**抜粋文**
----

以上いずれの点からいっても、本件各処分の取消しの訴えは却下を免れない。
三 請求原因に対する認否
(被告東京都教育委員会)
1 請求原因1は認める。
2 同2(一)は認める。
3 同2(二)は否認する。
4 同3(一)は認める。
5 同3(二)は否認する。
(被告東京都文京区)
1 請求原因1は認める。
2 同3(一)は認める。
3 同3(二)は否認する。
4 同4は争う。
第三証拠(略)
理由
一 本件各処分の取消しの訴えについて
1 請求原因1、同2(一)及び同3(一)の各事実は、いずれも原告と被告東京都教育委員会との間に争いがない。
2 (証拠略)を総合すれば、原告は、本件各処分のなされた後、これについての審査請求をしないまま、昭和六二年一月二八日本訴を提起し(この点は当裁判所に明らかである。)、同年三月一六日に至り、初めて、本件各処分及び本件休職処分後なされた八回の休職期間更新を不服として東京都人事委員会に審査請求をしたが、同年四月一日、同委員会は、右審査請求は右各処分の日の翌日から起算して一年を経過した後になされたものであり、地方公務員法四九条の三に定める不服申立期間を徒過した不適法なものであるとして、これを却下したことが認められ、右認定に反する証拠はない。
本件各処分の取消しの訴えは、地方公務員法五一条の二に定める取消しの訴えに該当するものと解されるところ、右認定事実によれば、原告は、本件各処分についての審査請求に対する裁決を経ずに、本訴を提起しているのであるから、本件各処分の取り消しの訴えは、右規定に定める要件を欠いた瑕疵のある訴えということになる。

----

**提供記録**
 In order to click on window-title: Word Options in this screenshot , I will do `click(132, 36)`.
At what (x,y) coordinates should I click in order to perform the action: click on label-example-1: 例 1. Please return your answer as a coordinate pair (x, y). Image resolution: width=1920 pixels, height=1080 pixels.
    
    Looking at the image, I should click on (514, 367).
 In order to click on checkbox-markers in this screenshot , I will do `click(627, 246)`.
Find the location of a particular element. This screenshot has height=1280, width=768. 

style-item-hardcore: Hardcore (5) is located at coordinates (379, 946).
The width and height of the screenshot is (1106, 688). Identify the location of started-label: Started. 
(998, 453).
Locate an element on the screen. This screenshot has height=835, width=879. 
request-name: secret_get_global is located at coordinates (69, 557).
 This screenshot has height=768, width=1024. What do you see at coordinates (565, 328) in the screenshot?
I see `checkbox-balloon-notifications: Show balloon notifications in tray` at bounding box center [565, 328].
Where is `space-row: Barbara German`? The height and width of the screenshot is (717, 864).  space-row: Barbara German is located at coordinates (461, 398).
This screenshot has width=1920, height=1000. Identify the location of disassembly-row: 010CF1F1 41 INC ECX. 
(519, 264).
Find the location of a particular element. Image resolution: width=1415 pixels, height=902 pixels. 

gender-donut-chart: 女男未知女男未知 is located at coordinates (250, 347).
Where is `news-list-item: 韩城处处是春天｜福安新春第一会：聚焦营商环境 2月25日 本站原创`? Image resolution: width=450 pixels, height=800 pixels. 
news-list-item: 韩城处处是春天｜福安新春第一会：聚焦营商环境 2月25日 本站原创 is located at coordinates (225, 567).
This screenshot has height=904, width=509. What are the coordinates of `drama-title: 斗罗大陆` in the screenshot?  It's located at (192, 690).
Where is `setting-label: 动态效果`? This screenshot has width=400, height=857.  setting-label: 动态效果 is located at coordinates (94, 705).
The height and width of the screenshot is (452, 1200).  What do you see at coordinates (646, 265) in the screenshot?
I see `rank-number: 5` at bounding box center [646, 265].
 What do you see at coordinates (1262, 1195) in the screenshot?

----

**作業内容**
次の(a)〜(c)の記述がそれぞれ抜粋文の内容と一致するかを「はい」か「いいえ」で答え、判断の決め手となる抜粋文の語句をそのまま引用してください。
(a) 被告東京都文京区は、請求原因4を争っている。
(b) 原告は、本訴を提起する前に東京都人事委員会へ審査請求をしていた。
(c) 東京都人事委員会は、原告の審査請求を却下した。
記録は抜粋文とは関係がありません。

**解答**
(a) はい。「同4は争う。」
(b) いいえ。「これについての審査請求をしないまま、昭和六二年一月二八日本訴を提起し」
(c) はい。「同委員会は、右審査請求は右各処分の日の翌日から起算して一年を経過した後になされたものであり、地方公務員法四九条の三に定める不服申立期間を徒過した不適法なものであるとして、これを却下した」